[Ausgangstext]
Jedenfalls war ich so beseelt von diesem Treffen, von diesem Zeitschritt zurück in die Vergangenheit, dass ich heute diese Zeilen einfach niederschreiben MUSSTE.

Alles, was ich bis jetzt erleben durfte - Höhen und Tiefen, alle Menschen, die mir begegnet sind, all diejenigen, die mir ans Herz gewachsen sind (und das sind nicht wenige - ich habe da viiieellll Platz 😉)...all das was ich lernen durfte, was mich geprägt hat, was mich zurückgeworfen und stärker gemacht hat...dafür bin ich unglaublich dankbar! Und es tut wirklich gut, sich das immer mal wieder bewusst zu machen...in Zeiten, in denen es nicht gut läuft und in Zeiten, in denen es sehr gut läuft. Alle Begegnungen, alle Fehler die wir machen, alle Erfahrungen machen uns zu den Menschen, die wir sind!

[Auszuführende Aufgaben]
- a) Welches Ereignis veranlasste laut dem Ausgangstext über Dankbarkeit das Niederschreiben der Zeilen?
- b) Führen Sie den Ausgangstext über Dankbarkeit im Anschluss an seinen letzten Satz weiter.
Das anschließende Material steht in keinem Zusammenhang mit dem Ausgangstext.

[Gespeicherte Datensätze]
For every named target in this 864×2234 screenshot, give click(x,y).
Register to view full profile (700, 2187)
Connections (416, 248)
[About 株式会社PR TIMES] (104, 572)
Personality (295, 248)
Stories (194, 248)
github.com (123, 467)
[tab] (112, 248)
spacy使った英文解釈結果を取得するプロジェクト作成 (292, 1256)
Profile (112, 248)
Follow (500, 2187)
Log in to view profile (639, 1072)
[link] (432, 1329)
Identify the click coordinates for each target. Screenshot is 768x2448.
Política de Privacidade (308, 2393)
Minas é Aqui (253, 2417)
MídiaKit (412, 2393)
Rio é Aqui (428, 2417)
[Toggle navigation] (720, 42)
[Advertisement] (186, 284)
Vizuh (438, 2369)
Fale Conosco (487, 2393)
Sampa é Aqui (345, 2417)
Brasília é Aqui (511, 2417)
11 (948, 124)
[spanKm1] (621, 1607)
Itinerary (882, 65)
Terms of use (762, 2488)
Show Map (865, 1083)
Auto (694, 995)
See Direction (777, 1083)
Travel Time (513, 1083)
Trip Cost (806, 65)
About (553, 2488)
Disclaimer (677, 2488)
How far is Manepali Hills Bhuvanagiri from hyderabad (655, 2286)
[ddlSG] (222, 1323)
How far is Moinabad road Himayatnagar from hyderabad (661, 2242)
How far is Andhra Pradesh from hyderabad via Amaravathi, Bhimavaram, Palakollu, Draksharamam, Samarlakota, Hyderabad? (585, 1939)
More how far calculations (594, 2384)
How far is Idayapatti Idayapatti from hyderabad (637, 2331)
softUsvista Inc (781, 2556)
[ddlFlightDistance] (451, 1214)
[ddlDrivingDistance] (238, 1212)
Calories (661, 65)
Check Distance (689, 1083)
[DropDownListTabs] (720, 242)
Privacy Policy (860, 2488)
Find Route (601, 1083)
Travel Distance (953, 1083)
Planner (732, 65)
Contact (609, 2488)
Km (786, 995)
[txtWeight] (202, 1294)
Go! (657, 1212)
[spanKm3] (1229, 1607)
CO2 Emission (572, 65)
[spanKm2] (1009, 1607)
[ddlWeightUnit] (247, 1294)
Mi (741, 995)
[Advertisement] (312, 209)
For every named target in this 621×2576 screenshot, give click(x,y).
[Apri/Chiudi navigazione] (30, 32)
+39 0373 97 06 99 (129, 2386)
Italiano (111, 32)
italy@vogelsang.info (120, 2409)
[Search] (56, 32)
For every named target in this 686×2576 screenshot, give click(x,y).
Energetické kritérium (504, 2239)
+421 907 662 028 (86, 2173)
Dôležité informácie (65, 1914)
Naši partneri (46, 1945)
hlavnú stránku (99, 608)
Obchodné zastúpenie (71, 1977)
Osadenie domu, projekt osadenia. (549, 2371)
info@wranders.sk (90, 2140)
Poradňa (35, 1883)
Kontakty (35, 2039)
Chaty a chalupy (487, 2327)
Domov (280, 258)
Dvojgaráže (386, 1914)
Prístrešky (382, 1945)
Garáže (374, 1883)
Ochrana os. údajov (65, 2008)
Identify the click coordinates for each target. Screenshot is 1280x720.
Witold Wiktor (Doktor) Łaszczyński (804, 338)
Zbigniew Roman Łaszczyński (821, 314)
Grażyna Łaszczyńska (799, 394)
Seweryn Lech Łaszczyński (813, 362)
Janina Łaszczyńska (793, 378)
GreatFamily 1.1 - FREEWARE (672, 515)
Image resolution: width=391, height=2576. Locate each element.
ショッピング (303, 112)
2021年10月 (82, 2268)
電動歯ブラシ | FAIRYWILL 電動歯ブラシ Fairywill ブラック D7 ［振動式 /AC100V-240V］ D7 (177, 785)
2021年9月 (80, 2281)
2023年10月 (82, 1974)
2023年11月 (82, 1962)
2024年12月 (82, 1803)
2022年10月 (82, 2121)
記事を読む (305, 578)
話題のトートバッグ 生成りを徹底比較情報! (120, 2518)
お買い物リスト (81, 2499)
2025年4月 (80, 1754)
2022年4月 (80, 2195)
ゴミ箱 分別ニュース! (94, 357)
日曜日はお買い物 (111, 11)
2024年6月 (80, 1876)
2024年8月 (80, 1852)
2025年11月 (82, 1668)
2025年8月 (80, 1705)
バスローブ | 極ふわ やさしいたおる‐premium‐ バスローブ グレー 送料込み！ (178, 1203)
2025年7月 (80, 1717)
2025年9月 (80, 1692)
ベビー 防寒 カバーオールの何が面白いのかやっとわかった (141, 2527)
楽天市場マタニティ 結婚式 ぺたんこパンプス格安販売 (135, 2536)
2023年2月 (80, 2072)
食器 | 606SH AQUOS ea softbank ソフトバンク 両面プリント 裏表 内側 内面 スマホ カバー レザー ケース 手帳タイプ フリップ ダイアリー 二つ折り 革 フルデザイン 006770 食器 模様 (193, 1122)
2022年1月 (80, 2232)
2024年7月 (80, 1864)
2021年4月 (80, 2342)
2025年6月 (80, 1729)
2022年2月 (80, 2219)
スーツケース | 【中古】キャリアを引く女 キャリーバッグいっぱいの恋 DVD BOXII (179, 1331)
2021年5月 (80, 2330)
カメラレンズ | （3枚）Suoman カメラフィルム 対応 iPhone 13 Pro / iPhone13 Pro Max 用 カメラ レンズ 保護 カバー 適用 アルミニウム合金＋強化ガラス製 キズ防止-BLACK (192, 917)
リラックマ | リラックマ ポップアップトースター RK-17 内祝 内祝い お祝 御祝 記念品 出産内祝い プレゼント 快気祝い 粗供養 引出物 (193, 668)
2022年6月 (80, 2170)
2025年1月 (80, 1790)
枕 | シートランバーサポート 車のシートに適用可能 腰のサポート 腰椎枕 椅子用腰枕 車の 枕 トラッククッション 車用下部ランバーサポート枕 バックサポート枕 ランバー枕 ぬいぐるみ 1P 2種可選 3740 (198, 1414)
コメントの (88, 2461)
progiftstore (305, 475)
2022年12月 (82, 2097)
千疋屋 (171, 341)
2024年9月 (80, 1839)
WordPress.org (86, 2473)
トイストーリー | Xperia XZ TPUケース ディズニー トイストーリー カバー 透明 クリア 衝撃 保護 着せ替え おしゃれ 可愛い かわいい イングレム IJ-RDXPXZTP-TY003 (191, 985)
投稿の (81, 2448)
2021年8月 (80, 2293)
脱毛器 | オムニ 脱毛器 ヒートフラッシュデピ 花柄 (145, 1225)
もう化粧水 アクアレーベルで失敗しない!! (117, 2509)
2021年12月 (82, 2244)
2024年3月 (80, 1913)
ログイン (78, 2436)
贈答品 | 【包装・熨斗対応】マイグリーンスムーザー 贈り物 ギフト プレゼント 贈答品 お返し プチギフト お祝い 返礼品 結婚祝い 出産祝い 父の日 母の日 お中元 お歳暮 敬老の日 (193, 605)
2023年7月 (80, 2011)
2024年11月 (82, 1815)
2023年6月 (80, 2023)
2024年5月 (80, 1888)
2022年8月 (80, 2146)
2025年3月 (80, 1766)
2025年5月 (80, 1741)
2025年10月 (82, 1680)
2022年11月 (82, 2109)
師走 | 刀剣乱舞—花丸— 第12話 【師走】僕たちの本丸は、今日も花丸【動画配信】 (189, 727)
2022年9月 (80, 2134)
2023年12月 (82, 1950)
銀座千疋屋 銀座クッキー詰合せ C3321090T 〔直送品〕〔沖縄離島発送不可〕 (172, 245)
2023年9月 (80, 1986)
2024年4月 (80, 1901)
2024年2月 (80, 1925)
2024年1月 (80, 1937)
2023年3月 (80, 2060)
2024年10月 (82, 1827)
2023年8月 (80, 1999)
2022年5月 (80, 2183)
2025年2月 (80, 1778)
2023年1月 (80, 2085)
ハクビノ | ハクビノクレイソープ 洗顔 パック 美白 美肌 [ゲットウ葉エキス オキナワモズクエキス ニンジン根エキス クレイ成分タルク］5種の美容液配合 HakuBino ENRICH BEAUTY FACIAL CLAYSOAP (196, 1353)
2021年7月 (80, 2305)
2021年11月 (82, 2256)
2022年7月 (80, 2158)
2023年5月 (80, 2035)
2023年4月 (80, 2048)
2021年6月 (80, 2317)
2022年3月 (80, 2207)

[Ergebnisse je Aufgabe]
- a) Ein Treffen, das als Zeitschritt zurück in die Vergangenheit empfunden wurde.

- b)
Und so hat er tatsächlich gut getan, dieser Nachmittag zurück in die Vergangenheit.  In eine sehr intensive, lehrreiche Zeit, die ich erleben durfte. An die ich gar nicht mehr gedacht hatte...und die mir doch so viel zurückgegeben hat. Und so tue ich es doch - ich blicke zurück...und lächle.